══ Dataset entries

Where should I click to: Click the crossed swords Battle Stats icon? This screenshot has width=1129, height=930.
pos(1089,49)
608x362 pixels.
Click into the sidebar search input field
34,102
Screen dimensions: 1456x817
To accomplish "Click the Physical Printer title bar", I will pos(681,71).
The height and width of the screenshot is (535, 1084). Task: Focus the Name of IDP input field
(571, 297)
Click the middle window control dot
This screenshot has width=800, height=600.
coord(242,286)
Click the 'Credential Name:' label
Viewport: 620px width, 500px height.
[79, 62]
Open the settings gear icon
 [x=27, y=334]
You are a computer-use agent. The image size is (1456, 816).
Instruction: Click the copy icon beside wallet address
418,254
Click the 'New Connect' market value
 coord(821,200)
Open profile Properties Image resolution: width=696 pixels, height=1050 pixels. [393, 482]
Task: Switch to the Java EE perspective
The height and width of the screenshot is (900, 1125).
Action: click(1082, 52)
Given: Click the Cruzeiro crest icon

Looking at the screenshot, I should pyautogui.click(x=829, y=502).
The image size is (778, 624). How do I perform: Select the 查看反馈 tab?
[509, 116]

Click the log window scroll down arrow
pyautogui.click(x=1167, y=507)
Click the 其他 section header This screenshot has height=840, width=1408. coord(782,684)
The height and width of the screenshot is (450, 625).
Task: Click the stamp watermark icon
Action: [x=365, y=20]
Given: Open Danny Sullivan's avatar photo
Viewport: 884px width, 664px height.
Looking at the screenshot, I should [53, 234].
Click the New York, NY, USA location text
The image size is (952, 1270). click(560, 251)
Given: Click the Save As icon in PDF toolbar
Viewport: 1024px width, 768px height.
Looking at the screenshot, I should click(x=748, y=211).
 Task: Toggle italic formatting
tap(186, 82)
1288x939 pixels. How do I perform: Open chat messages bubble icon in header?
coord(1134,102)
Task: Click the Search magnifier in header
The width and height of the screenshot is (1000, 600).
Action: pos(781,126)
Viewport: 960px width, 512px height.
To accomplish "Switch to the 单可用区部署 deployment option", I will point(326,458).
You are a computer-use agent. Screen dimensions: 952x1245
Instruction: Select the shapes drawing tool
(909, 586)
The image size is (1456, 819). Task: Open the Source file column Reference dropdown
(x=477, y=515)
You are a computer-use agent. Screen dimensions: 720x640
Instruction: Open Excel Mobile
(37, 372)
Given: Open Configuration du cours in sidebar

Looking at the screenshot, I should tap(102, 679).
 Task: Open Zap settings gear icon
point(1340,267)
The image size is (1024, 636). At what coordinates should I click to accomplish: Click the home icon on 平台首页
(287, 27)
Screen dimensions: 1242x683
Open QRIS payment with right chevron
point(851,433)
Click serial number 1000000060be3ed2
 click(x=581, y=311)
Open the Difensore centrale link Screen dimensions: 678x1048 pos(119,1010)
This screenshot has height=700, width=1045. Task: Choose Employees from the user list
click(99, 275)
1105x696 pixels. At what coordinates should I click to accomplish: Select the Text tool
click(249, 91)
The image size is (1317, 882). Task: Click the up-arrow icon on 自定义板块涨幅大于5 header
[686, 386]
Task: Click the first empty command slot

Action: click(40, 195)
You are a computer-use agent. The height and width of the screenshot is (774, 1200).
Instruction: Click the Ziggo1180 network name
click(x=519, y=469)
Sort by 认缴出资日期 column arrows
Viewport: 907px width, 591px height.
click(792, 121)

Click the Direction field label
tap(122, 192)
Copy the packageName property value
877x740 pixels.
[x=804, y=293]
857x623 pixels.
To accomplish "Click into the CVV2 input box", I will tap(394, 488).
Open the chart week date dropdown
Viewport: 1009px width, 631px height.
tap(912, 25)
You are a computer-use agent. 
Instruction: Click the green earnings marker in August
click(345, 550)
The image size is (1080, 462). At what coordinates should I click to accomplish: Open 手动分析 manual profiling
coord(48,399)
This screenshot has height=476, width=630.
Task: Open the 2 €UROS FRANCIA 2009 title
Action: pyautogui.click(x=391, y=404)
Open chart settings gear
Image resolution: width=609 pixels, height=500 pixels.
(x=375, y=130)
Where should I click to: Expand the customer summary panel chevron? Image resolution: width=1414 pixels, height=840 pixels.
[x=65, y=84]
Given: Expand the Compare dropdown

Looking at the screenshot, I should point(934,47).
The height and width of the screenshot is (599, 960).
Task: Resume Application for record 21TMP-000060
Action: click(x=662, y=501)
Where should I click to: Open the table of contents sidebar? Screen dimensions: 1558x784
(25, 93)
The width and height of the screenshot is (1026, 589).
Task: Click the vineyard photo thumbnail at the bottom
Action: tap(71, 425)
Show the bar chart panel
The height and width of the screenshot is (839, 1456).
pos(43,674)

════

▸ **What is expected**
Copy out word for word each line of the listing, from the very first line down to the line containing "Given: Open Danny Sullivan's avatar photo", and stop after that line.

▸ **Exercise output**
Where should I click to: Click the crossed swords Battle Stats icon? This screenshot has width=1129, height=930.
pos(1089,49)
608x362 pixels.
Click into the sidebar search input field
34,102
Screen dimensions: 1456x817
To accomplish "Click the Physical Printer title bar", I will pos(681,71).
The height and width of the screenshot is (535, 1084). Task: Focus the Name of IDP input field
(571, 297)
Click the middle window control dot
This screenshot has width=800, height=600.
coord(242,286)
Click the 'Credential Name:' label
Viewport: 620px width, 500px height.
[79, 62]
Open the settings gear icon
 [x=27, y=334]
You are a computer-use agent. The image size is (1456, 816).
Instruction: Click the copy icon beside wallet address
418,254
Click the 'New Connect' market value
 coord(821,200)
Open profile Properties Image resolution: width=696 pixels, height=1050 pixels. [393, 482]
Task: Switch to the Java EE perspective
The height and width of the screenshot is (900, 1125).
Action: click(1082, 52)
Given: Click the Cruzeiro crest icon

Looking at the screenshot, I should pyautogui.click(x=829, y=502).
The image size is (778, 624). How do I perform: Select the 查看反馈 tab?
[509, 116]

Click the log window scroll down arrow
pyautogui.click(x=1167, y=507)
Click the 其他 section header This screenshot has height=840, width=1408. coord(782,684)
The height and width of the screenshot is (450, 625).
Task: Click the stamp watermark icon
Action: [x=365, y=20]
Given: Open Danny Sullivan's avatar photo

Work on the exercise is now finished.